Pelle_R_ · ‎07-14-2015

Dear All,

I often call some BLAS and LAPACK (MKL) routines from my Fortran programs. Typically, I try to place these calls outside of any parallel OpenMP regions while then making use of the parallelism inside the routines.

In a new part of the code, however, I need to call DGESV from a "omp parallel" region (see dummy code below). The below code will crash as all threads call GESV individually. Putting the GESV call into a "omp single" section works, but limits the performance, as it is running in one thread only.

I am aware that I could "easily" end the parallel region, call LAPACK/MKL and start a new parallel region again.
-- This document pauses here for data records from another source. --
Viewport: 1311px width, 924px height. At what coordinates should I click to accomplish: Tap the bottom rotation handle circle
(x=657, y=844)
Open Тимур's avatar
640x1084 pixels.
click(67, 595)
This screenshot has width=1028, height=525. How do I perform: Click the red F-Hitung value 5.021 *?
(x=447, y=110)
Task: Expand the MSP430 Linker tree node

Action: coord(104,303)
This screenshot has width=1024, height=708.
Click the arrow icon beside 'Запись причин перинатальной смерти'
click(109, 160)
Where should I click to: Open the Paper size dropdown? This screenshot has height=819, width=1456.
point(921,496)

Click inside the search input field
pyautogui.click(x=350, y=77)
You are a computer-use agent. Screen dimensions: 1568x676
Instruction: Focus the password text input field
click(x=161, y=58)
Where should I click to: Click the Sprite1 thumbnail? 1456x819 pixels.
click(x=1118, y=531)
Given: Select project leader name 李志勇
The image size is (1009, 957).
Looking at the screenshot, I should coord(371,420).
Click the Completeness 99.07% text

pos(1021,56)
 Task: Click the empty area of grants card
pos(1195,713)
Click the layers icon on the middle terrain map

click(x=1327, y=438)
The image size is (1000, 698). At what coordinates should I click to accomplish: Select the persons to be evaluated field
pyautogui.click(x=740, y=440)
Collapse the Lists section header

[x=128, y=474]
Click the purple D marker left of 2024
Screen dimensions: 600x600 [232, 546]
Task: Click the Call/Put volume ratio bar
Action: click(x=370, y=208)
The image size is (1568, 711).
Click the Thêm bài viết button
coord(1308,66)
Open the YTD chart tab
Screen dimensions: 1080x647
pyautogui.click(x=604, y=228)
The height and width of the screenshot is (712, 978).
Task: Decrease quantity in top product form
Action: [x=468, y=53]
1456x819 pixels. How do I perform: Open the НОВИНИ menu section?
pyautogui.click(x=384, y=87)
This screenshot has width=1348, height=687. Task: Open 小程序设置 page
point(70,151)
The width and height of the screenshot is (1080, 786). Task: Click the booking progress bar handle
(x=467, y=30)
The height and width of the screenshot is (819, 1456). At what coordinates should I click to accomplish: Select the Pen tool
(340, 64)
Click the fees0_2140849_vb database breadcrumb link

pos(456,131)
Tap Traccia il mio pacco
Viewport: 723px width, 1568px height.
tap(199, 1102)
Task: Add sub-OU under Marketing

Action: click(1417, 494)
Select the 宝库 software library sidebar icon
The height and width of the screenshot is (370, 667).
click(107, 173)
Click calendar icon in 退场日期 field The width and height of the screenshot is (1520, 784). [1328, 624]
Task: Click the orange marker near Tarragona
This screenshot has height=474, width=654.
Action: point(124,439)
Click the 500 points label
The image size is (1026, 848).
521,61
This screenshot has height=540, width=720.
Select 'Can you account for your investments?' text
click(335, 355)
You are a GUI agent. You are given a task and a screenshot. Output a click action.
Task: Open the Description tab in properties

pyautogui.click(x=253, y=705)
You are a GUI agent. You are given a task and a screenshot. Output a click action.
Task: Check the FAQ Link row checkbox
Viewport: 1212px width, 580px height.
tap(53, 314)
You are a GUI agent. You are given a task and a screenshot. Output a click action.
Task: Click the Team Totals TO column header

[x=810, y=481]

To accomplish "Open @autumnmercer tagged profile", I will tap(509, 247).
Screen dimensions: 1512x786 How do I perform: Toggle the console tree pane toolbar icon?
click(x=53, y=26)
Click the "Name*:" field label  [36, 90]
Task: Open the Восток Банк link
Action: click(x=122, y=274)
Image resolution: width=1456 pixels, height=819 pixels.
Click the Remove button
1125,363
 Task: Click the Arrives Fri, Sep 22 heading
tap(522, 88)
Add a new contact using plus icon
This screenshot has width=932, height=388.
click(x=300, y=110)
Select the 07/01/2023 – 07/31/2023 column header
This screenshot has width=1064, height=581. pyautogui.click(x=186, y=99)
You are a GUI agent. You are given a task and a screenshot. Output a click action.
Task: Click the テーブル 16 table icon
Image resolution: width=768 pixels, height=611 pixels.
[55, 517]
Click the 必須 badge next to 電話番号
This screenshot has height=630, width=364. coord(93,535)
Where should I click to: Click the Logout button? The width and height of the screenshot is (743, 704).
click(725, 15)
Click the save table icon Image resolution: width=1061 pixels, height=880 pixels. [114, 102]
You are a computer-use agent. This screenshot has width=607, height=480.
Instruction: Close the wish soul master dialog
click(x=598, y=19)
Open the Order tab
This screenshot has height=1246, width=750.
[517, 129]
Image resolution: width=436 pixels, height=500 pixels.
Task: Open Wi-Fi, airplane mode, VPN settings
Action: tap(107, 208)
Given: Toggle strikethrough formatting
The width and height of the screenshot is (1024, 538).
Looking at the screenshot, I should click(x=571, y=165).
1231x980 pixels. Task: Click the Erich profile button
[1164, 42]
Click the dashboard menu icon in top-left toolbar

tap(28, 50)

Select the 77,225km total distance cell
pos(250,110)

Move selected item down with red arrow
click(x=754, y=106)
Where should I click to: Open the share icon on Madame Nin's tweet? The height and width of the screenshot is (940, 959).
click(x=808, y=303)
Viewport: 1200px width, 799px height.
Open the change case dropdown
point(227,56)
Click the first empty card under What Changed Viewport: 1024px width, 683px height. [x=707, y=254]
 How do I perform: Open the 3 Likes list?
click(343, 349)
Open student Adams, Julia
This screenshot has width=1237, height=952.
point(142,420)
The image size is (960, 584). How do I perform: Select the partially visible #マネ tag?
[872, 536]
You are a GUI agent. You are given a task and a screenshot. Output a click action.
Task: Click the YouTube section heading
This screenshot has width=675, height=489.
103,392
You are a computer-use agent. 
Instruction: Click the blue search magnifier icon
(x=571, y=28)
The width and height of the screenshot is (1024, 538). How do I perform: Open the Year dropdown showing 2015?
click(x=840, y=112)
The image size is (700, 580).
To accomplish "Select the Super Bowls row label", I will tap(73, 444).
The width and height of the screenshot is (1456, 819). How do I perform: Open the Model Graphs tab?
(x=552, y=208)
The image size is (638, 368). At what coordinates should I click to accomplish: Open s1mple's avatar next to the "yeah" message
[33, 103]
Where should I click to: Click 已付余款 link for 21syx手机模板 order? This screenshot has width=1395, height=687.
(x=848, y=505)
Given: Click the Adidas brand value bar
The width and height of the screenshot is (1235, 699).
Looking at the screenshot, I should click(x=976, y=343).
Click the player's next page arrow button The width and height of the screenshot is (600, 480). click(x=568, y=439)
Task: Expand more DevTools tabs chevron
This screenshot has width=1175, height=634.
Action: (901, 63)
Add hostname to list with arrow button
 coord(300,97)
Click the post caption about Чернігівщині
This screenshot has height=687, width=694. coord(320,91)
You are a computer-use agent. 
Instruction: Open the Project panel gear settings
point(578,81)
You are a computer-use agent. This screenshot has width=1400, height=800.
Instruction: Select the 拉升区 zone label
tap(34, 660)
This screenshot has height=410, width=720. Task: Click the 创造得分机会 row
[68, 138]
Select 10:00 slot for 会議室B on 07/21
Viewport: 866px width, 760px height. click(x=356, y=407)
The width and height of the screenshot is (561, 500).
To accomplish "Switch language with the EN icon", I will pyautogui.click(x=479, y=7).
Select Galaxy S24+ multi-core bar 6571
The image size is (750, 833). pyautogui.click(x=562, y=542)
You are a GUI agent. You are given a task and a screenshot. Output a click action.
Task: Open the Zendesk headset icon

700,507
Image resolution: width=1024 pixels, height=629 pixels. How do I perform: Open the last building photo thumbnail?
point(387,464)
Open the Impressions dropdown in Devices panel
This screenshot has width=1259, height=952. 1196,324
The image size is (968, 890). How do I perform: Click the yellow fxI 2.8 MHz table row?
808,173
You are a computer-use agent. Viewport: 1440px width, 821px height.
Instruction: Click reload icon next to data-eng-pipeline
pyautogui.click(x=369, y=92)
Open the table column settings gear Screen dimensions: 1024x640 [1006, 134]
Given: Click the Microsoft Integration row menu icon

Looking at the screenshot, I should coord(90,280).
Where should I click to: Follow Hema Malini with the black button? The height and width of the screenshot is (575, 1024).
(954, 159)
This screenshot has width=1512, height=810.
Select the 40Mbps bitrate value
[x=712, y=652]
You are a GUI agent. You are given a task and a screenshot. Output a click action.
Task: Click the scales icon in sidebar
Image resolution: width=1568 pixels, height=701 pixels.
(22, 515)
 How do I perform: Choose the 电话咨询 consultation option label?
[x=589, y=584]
Still, this doesn't feel "right" to me, particularly as I pass this part of the code many, many times as I am solving a physical problem iteratively.

Chances are, that there is a smarter way of doing the OpenMP part anyways, but a very similar code using BLAS's GEMV instead of LAPACK's GESV works beautifully and scales perfectly. (Note that in that case I call GEMV from a "omp single" region.)

Any comments are appreciated, also those that suggest other ways of structuring the OpenMP part of below code, or those that give some more general hints on how to call BLAS/LAPACK/MKL from OpenMP programs properly and in general.

Best,

Pelle

Simplified code:

!$omp parallel
timestepping: do while (t < tmax .and. .not. error)
     !$omp do
     do i=1, imax
          ! do stuff, prepare system of equations
     end do
     !$omp end do
     
     ! Need to improve here
     call gesv(lhs, rhs, info=ierror)
     
     ! Other operations, check for convergence/errors etc
     !$omp barrier
end do timestepping
! Do some other stuff in parallel
!$omp end parallel

Ying_H_Intel · ‎07-19-2015

Hi,

I recall a similar discussion for your reference

https://software.intel.com/en-us/forums/topic/550681

You can control the MKL gesv thread in OpenMP parallel region by adding

export KMP_AFFINITY="verbose,compact"
export OMP_ACTIVE_LEVELS="2"
export OMP_NESTED="true"
export MKL_DYNAMIC="false"

call mkl_set_num_threads( nt)

call gesv(lhs, rhs, info=ierror).

Please let us know the result if any experiments

Best Regards,

Ying

TimP · ‎07-20-2015

In the usual sense, time stepping would be inherently sequential and would be outside parallel regions. Of course, we.don't know if that is a red herring, but it also looks like you are setting up for each thread to evaluate termination condition in a racy manner.